The Comex spot market closed at $3/lb on Tuesday, up from $2.93/lb on August 25.
The spread for US bare bright copper scrap (barley) delivered US consumer was wider at 13.5¢/lb, under the September Comex contract on Tuesday, while the weekly Davis Index for the scrap grade increased by 7.6¢/lb to $2.875/lb delivered US consumer.
The spread for #1 copper (berry/candy) widened by 1.4¢/lb to 20.5¢/lb under the September Comex contract, with the weekly index for #1 copper moving up by 7.7¢/lb to settle at $2.805/lb delivered.
The spread for #2 Light copper weakened by 5.2¢/lb to 40.5¢/lb, under the September Comex contract while the weekly index for #2 Light increased by 3.5¢/lb to $2.605/lb delivered US consumer on Tuesday.

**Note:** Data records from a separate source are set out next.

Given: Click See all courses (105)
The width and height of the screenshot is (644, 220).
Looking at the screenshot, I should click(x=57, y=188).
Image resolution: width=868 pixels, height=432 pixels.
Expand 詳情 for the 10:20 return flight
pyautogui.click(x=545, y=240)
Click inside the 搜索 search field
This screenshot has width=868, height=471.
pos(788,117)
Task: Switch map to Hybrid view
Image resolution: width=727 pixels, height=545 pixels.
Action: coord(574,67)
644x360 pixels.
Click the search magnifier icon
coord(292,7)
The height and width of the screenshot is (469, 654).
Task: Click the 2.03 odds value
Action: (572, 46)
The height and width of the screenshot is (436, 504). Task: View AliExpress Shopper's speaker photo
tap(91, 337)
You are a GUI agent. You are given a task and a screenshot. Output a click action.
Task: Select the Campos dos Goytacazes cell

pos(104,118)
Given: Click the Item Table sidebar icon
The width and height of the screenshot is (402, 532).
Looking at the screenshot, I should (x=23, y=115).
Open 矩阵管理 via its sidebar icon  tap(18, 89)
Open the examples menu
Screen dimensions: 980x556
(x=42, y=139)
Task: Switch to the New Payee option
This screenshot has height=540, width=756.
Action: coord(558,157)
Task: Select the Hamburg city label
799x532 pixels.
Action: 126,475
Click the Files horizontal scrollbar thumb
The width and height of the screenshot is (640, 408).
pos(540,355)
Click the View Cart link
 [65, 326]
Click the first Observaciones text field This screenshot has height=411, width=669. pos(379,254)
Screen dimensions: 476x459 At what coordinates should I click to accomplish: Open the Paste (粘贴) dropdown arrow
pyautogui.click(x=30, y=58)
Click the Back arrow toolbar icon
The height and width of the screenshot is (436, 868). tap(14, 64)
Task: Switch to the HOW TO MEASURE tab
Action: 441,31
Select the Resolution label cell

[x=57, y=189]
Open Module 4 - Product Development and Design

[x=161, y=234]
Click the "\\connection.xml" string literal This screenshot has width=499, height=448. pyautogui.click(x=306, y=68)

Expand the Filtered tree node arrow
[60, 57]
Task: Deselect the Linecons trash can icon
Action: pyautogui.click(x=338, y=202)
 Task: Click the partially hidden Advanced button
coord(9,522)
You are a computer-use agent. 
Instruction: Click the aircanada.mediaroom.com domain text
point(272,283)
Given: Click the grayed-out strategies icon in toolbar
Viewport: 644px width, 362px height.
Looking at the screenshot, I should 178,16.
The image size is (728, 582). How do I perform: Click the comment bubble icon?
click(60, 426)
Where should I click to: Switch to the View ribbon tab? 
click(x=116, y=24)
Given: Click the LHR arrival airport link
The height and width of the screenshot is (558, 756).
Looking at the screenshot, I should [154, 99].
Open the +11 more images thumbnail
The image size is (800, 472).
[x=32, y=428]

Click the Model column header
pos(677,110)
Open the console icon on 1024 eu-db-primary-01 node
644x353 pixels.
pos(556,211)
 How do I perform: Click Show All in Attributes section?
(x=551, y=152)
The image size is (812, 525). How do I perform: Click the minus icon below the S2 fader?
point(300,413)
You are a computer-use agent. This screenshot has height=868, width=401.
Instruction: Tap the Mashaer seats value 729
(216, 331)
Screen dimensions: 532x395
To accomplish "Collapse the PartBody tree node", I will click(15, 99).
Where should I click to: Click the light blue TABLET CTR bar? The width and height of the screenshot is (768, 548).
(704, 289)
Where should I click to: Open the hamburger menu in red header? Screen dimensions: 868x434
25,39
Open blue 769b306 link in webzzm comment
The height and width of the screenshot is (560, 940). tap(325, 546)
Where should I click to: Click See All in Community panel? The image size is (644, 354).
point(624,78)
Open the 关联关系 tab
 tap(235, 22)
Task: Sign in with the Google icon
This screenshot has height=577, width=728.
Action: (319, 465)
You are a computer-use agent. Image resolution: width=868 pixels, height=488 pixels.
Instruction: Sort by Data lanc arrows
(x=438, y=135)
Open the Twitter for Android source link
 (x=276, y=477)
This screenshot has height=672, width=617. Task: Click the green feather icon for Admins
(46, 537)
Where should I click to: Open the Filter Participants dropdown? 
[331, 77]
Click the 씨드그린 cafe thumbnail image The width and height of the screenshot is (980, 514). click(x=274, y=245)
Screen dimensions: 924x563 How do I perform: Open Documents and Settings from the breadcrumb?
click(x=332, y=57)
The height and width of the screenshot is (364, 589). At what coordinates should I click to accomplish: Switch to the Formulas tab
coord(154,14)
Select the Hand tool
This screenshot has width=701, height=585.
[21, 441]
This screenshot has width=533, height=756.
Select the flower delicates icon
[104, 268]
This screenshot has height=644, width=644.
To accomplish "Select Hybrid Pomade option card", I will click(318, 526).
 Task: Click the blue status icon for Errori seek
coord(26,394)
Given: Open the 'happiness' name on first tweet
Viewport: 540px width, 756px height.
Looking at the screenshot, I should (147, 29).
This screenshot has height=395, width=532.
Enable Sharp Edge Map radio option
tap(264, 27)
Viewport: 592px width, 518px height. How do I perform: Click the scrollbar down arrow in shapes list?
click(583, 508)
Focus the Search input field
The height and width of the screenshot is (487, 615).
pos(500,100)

The robust Comex market has brought scrap to the US scrap yards’ gates, but it is hard to find demand beyond those yards. With the ability to hedge copper scrap, market volatility is less of a concern, making cash management the deciding factor when buying copper scrap, especially when demand for the material from mills ranges from sporadic to non-existent.